--- WHAT IS REQUIRED ---
Output all entries precisely.
(DATA UNDER STUDY Opens)
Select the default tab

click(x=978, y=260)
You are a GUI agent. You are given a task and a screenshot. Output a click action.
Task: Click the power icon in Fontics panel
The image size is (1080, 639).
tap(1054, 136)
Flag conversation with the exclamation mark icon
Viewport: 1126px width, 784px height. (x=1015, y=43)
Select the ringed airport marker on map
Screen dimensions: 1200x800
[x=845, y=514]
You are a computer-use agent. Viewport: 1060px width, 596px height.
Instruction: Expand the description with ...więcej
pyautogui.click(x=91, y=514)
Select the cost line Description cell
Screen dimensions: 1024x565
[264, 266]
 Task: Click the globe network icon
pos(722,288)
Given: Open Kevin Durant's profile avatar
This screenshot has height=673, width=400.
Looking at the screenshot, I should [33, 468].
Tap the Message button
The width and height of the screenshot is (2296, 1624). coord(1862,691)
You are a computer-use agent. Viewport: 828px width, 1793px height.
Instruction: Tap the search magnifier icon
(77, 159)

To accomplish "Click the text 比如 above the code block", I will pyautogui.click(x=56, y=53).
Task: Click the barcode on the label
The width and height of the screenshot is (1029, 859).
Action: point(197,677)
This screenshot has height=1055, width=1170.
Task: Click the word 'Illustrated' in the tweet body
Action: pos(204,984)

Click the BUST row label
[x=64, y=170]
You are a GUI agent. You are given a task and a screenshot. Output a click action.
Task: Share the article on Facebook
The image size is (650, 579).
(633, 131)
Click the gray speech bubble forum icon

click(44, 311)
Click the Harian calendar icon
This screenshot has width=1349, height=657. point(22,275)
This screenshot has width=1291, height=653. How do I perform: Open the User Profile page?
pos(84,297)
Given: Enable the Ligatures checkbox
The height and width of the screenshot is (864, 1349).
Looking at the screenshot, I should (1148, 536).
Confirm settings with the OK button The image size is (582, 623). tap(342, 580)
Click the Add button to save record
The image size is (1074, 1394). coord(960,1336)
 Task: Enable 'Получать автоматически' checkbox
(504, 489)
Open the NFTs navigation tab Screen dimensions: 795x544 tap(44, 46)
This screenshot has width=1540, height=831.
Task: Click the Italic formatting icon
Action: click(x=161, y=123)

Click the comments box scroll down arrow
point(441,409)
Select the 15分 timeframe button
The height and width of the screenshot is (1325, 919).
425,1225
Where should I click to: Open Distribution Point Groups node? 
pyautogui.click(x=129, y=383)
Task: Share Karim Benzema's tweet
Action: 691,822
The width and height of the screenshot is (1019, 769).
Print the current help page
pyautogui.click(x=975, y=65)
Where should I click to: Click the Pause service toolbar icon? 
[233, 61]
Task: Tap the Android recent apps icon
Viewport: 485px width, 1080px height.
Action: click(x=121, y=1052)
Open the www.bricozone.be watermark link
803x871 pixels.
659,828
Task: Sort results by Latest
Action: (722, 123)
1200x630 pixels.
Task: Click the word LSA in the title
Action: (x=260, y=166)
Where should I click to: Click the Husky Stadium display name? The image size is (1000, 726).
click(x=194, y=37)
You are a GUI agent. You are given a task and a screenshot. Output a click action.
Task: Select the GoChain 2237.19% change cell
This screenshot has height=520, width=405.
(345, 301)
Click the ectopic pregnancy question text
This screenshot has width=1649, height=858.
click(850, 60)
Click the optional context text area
(DATA UNDER STUDY Closes)
--- REPLY TO THE TASK ---
Select the default tab

click(x=978, y=260)
You are a GUI agent. You are given a task and a screenshot. Output a click action.
Task: Click the power icon in Fontics panel
The image size is (1080, 639).
tap(1054, 136)
Flag conversation with the exclamation mark icon
Viewport: 1126px width, 784px height. (x=1015, y=43)
Select the ringed airport marker on map
Screen dimensions: 1200x800
[x=845, y=514]
You are a computer-use agent. Viewport: 1060px width, 596px height.
Instruction: Expand the description with ...więcej
pyautogui.click(x=91, y=514)
Select the cost line Description cell
Screen dimensions: 1024x565
[264, 266]
 Task: Click the globe network icon
pos(722,288)
Given: Open Kevin Durant's profile avatar
This screenshot has height=673, width=400.
Looking at the screenshot, I should [33, 468].
Tap the Message button
The width and height of the screenshot is (2296, 1624). coord(1862,691)
You are a computer-use agent. Viewport: 828px width, 1793px height.
Instruction: Tap the search magnifier icon
(77, 159)

To accomplish "Click the text 比如 above the code block", I will pyautogui.click(x=56, y=53).
Task: Click the barcode on the label
The width and height of the screenshot is (1029, 859).
Action: point(197,677)
This screenshot has height=1055, width=1170.
Task: Click the word 'Illustrated' in the tweet body
Action: pos(204,984)

Click the BUST row label
[x=64, y=170]
You are a GUI agent. You are given a task and a screenshot. Output a click action.
Task: Share the article on Facebook
The image size is (650, 579).
(633, 131)
Click the gray speech bubble forum icon

click(44, 311)
Click the Harian calendar icon
This screenshot has width=1349, height=657. point(22,275)
This screenshot has width=1291, height=653. How do I perform: Open the User Profile page?
pos(84,297)
Given: Enable the Ligatures checkbox
The height and width of the screenshot is (864, 1349).
Looking at the screenshot, I should (1148, 536).
Confirm settings with the OK button The image size is (582, 623). tap(342, 580)
Click the Add button to save record
The image size is (1074, 1394). coord(960,1336)
 Task: Enable 'Получать автоматически' checkbox
(504, 489)
Open the NFTs navigation tab Screen dimensions: 795x544 tap(44, 46)
This screenshot has width=1540, height=831.
Task: Click the Italic formatting icon
Action: click(x=161, y=123)

Click the comments box scroll down arrow
point(441,409)
Select the 15分 timeframe button
The height and width of the screenshot is (1325, 919).
425,1225
Where should I click to: Open Distribution Point Groups node? 
pyautogui.click(x=129, y=383)
Task: Share Karim Benzema's tweet
Action: 691,822
The width and height of the screenshot is (1019, 769).
Print the current help page
pyautogui.click(x=975, y=65)
Where should I click to: Click the Pause service toolbar icon? 
[233, 61]
Task: Tap the Android recent apps icon
Viewport: 485px width, 1080px height.
Action: click(x=121, y=1052)
Open the www.bricozone.be watermark link
803x871 pixels.
659,828
Task: Sort results by Latest
Action: (722, 123)
1200x630 pixels.
Task: Click the word LSA in the title
Action: (x=260, y=166)
Where should I click to: Click the Husky Stadium display name? The image size is (1000, 726).
click(x=194, y=37)
You are a GUI agent. You are given a task and a screenshot. Output a click action.
Task: Select the GoChain 2237.19% change cell
This screenshot has height=520, width=405.
(345, 301)
Click the ectopic pregnancy question text
This screenshot has width=1649, height=858.
click(850, 60)
Click the optional context text area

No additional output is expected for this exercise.